Heroics aren’t always helpful.” Clarice might say she lacked confidence, but she was clear-headed and full of conviction when it mattered.
“Blaming yourself for doing what happened to be the right thing doesn’t serve any purpose.
I’m the queen of second-guessing myself, so believe me when I say it’s not productive.
Gil is okay. All the kids are okay. No one got hurt. You were a very good ball.”
Bruno had to laugh at the way she said it, the way he said it to Gil. “You are exactly what I needed in my life,” he said in wonder. “I do this for everyone else and it’s nice to have someone who’s there to tell me what I already know. There’s the last queen! I’m out!”
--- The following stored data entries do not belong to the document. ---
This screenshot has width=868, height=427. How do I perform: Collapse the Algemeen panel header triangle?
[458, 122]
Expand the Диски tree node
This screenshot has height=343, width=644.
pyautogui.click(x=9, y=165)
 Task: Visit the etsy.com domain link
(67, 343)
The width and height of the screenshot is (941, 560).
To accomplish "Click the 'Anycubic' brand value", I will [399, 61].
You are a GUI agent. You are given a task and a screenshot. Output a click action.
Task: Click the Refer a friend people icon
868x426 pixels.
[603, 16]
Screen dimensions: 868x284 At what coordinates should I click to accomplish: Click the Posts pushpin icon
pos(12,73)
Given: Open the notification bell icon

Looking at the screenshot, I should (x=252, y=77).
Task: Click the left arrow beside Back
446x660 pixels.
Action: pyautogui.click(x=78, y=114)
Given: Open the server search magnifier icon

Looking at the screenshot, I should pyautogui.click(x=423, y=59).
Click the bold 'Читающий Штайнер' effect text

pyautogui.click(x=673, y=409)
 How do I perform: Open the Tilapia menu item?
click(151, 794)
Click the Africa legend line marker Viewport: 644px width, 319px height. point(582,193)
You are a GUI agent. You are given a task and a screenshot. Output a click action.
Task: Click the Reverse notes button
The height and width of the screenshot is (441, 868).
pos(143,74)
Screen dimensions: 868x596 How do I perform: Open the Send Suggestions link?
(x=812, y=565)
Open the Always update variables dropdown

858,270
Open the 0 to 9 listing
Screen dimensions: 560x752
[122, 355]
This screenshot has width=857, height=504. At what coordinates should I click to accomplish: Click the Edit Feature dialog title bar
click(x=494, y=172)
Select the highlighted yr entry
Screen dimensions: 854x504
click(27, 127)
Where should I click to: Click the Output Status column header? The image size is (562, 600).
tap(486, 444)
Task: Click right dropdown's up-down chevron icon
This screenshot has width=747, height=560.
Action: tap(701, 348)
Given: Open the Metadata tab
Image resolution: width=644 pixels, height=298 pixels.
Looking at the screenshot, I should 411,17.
He only caught her with an unpaired two, and she took the following hand to catch him with two jacks, a queen, and a king that wouldn’t make a run.
It was the most natural thing in the world to put his hand across the table and rest it on hers.
“Are you my boyfriend?” Clarice asked shyly. “That’s what you told the men at the mansion.”
“I’d like to be,” Bruno confessed. “I’d like that a lot.”
“Me, too,” Clarice said. The poor light couldn’t hide her blush. She turned her hand over so that they were clasping and he could rub his thumb at the base of her palm.
“You didn’t wake me up,” Vivian said accusingly from the door to the dining room. “Roderick and I were supposed to take the second shift two hours ago.”
Bruno didn’t take his hand back, and Clarice didn’t either. Why shouldn’t he hold his girlfriend’s hand? “I didn’t realize it was so late,” he admitted. “And it’s good for you to get some extra sleep.”
Vivian made a grumpy noise. “I’m going to check in on our unwelcome visitors and give them another dose if they need it.
I hope Juliette gets some data on that knock-out drug; I’m sure it’s not good for them to be continually dosed, but I’m not interested in having them awake and with their wits about them before the agency gets back to take them into custody.
It’s probably less harmful than Roderick’s plan to hit them in the head every time they woke up, if not as satisfying. ”
She vanished as quietly as she’d come in and was replaced by the shadowy form of Gil. “Daddy? I’m thirsty.”
Bruno got him a glass of water and tucked him back into his pad on the floor in their bedroom. “You want to talk about what happened today?” he asked.
“Nah,” Gil said. He was unnaturally quiet, but when Bruno stood up to go, he protested, “DON’T GO!” with all of his usual gusto.
Bruno sat back down on the floor next to him. “I’ll stay as long as you want.”
He sat there, quietly bathed in the glow of a nightlight, until Clarice crept in. “I could sleep out here on the couch,” she offered diffidently. “If it’s too weird with Gil.”
“I like Miss Clarice,” Gil offered in a quiet mumble. “She can be your mate.”
Bruno rose to his feet to greet her with a kiss. “You’re part of our family now.”